(Article):
-*-
I understand through your various comments, including andjc’s one, that mapping would be hard to define precisely. However, that would much help if i18n standard experts like you provide a basic mapping usable by browsers, rather than leaving each web developer trying to create their own one gathering community snippets on the web. OK, not many websites expect to support multilingual texts as Wikimedia do. But still useful, though, in my opinion.

css-meeting-bot commented 1 year ago

The CSS Working Group just discussed [css-counter-styles-3] Support automatically localized counters.

The full IRC log of that discussion <emilio> TabAtkins: r12a do you think that this is more of a topic to be discussed or something to be introduced?
<emilio> r12a: we could discuss the concept, my take was similar to the ready-made counter-styles
<emilio> ... I'd think it'd be something that authors would define rather than something built-in
<emilio> ... would you like to introduce this?
-*-
(What is being asked):
Please continue the thread on automatically localized CSS counters from its last line.

(Rows of pointing data)
-*-
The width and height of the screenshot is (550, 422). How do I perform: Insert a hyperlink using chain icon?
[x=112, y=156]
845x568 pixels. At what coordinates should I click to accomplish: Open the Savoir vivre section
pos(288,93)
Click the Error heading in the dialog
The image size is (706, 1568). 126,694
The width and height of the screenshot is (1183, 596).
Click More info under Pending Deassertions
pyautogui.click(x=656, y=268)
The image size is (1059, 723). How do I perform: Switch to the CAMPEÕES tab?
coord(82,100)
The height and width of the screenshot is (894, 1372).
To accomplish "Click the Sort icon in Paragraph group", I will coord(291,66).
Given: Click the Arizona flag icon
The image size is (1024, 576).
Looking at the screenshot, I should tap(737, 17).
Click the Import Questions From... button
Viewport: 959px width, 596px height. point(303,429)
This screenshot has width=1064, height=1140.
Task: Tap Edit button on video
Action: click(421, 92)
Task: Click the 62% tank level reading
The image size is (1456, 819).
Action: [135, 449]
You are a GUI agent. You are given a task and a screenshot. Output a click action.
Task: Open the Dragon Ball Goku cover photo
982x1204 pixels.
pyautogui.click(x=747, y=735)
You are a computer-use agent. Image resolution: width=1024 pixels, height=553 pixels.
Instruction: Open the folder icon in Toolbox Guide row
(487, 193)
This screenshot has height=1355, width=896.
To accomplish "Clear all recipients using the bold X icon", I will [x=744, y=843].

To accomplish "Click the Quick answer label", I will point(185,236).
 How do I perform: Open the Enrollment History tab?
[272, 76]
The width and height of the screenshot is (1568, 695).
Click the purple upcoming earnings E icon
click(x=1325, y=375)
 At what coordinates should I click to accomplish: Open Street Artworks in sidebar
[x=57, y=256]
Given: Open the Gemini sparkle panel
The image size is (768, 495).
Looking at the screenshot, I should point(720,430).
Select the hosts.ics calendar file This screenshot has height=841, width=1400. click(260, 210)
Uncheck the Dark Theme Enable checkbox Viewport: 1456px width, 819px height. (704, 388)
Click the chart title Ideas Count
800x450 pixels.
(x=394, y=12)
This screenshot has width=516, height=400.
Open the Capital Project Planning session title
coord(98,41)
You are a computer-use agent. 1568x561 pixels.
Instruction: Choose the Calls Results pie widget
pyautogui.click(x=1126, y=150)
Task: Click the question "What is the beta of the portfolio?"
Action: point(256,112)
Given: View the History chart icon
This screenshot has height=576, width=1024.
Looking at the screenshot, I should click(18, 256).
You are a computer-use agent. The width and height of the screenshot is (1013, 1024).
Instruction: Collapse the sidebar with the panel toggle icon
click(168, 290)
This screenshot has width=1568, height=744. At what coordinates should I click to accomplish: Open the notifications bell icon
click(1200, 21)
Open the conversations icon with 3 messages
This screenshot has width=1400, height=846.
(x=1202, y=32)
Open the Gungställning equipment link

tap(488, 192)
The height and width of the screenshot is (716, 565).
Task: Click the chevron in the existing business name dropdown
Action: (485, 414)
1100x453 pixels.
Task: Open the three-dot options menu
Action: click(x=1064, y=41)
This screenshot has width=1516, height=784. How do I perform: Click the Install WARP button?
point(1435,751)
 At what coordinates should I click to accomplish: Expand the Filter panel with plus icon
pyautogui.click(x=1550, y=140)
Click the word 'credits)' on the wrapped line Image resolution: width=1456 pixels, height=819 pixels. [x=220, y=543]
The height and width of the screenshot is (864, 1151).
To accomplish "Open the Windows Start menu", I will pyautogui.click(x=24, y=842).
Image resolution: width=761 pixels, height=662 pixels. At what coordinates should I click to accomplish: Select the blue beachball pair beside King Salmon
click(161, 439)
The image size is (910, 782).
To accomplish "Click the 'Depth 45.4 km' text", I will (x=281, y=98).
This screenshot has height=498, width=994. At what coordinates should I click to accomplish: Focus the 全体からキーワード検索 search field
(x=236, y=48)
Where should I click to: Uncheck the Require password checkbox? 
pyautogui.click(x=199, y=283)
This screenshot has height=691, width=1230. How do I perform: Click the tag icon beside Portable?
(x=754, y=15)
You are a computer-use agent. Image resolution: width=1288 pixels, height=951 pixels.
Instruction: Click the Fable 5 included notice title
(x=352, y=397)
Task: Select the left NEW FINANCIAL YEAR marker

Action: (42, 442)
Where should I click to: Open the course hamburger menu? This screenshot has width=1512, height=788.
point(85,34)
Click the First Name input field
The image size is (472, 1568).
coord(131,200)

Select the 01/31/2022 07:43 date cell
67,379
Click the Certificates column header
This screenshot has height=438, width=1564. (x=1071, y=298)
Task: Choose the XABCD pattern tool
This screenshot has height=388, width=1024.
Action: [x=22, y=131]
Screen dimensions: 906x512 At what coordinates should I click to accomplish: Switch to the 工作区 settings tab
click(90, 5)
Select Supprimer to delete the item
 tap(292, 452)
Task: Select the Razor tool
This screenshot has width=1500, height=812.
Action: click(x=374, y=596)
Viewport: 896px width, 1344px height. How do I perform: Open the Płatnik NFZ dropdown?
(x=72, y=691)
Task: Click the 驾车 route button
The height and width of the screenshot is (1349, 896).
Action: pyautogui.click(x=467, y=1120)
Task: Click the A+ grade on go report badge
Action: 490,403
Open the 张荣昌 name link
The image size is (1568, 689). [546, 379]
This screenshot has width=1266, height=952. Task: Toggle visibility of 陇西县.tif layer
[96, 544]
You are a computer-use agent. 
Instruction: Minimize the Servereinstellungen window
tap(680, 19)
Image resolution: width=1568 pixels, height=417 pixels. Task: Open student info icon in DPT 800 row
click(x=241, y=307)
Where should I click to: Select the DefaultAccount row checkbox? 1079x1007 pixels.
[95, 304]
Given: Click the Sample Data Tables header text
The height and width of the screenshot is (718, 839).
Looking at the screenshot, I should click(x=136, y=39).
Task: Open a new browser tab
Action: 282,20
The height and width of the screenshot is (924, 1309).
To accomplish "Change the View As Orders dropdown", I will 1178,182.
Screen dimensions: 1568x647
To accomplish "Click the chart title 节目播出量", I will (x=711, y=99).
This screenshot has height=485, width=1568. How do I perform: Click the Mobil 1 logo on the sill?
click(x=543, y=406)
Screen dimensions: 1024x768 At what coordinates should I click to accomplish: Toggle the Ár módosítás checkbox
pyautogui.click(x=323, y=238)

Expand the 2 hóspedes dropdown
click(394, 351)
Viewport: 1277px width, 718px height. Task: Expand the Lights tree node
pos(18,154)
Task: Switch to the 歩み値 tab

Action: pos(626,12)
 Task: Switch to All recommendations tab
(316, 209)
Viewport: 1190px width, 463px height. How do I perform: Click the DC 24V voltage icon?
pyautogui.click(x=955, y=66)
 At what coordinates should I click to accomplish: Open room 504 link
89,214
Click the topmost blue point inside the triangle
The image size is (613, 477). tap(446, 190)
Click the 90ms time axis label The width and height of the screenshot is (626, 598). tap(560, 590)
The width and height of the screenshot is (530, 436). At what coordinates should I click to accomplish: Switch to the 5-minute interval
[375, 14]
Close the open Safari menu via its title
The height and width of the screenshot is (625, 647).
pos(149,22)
-*-
(Answer to the problem):
<r12a> https://github.com/w3c/csswg-drafts/issues/7959#issuecomment-1592610379
<emilio> TabAtkins: somebody filed it requesting that for a few different categories we have an automatically-internationalized version
<emilio> ... e.g., `digits` would be `decimal` for english, french, ... but map to something else for other languages
<emilio> ... same for letters which could map to hiragana in japanese
<emilio> ... before we accepted moving counter styles into the registry this was a lot harder to do
<emilio> ... r12a proposed a new at-rule mapping lang to digits
<florian> q+
<emilio> ... does this sound worth pursuing
<miriam> ack r12a
<Zakim> r12a, you wanted to react to r12a
<emilio> r12a: the registry doesn't really need to enter into it in the registry
<emilio> s/to it in the registry//
<emilio> ... needs to work with author styles
<emilio> ... just a clarification
<emilio> jensimmons: I really like this idea
<TabAtkins> My thought was just that, since we'd be supporting a ton of these, we'd also have a UA stylesheet registry with a bunch assigned. Authors would still be able to extend/override it.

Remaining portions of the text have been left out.